Biden made the genocide remark during an event in Menlo, Iowa, announcing new initiatives to lower the cost of energy, which has risen sharply following the Russian attack. Biden referred to a “Putin price hike,” a term that the president and his allies have recently used repeatedly in reference to the increasing cost of gasoline.
“Your family budget, your ability to fill up your tank—none of it should hinge on whether a dictator declares war and commits genocide a half a world away,” Biden said.
“To help deal with this Putin price hike, I’ve authorized the release of 1 million barrels per day for the next six months from our strategic petroleum reserves,” he continued. “This is by far the largest release of our national reserve in history.”
Biden has previously called Putin a “war criminal,” while he and other U.S. officials have accused Russia of war crimes by deliberately targeting civilians in Ukraine. However, the president’s remarks on Tuesday marked an escalation in the rhetoric directed toward Russia.
During an April 4 press briefing, White House National Security Adviser Jake Sullivan stressed that the U.S. had “not yet seen a level of systematic deprivation of life of the Ukrainian people to rise to the level of genocide,” before adding that the government would “continue to monitor” the situation.
The term “genocide” was developed to describe Nazi Germany’s attempt to exterminate Jews in Europe during the Holocaust. The United Nations Office on Genocide Prevention and the Responsibility to Protect defines the term as actions that are taken with the “intent to destroy, in whole or in part, a national, ethnical, racial or religious group.”

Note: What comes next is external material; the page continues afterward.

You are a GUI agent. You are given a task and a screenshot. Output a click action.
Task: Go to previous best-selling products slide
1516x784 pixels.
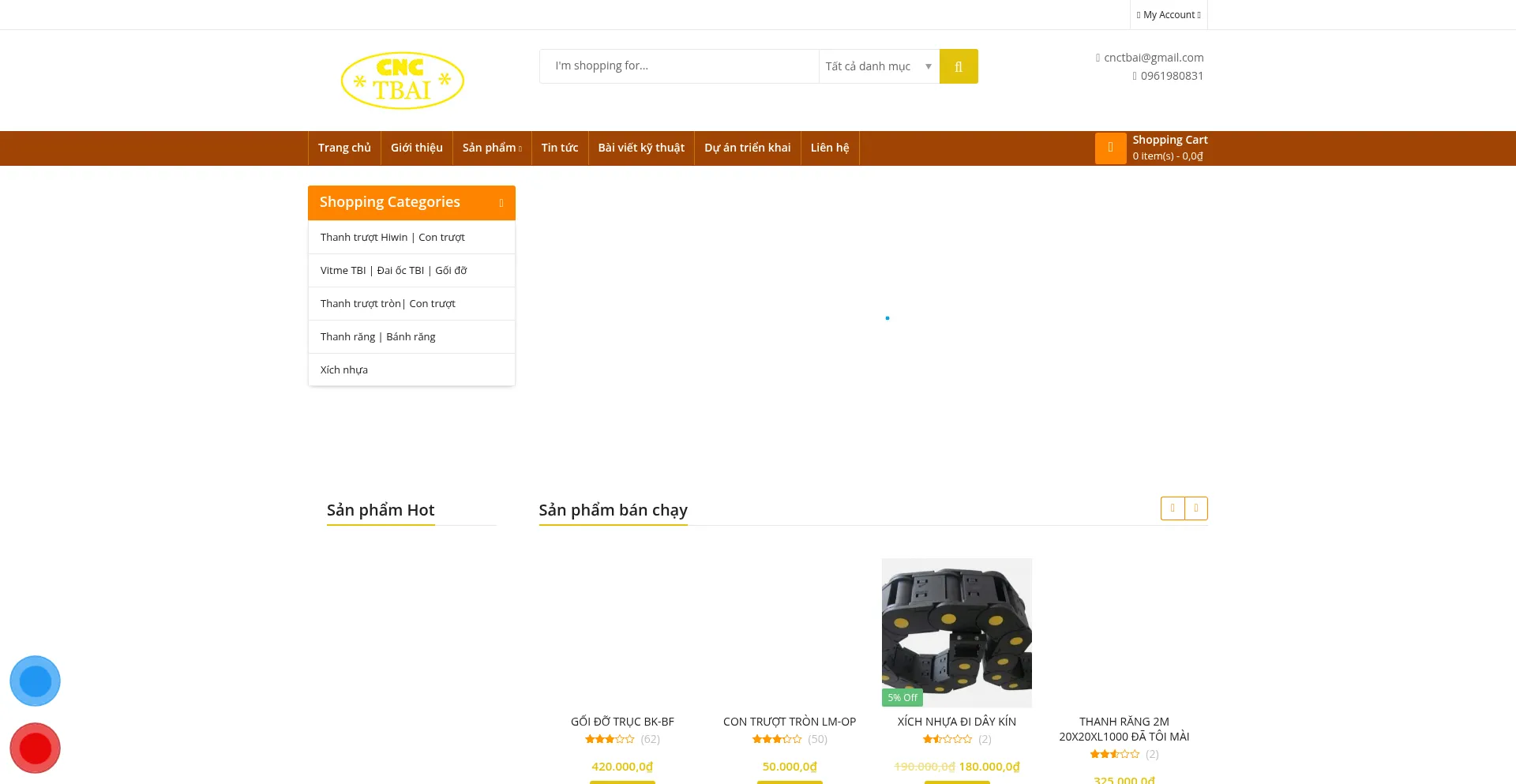click(x=1173, y=508)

Others who have used the term in reference to alleged crimes by the Russian military include Kyiv Mayor Vitali Klitschko, who said that “what happened in Bucha and other suburbs of Kyiv can only be described as genocide” during an interview with the the German newspaper BILD earlier this month.
Holocaust expert Eugene Finkel, the author of Ordinary Jews: Choice and Survival During the Holocaust, told Newsweek last week that he was “a firm believer that we are dealing with a genocide” in Ukraine.
Despite a steady stream of reported atrocities, Russia has repeatedly denied directing targeting civilians. Last month, a Kremlin spokesperson said that Biden’s labeling of Putin as a “war criminal” was “unacceptable and unforgivable.”
Newsweek reached out to the White House and the Embassy of Russia in Washington, D.C., for comment.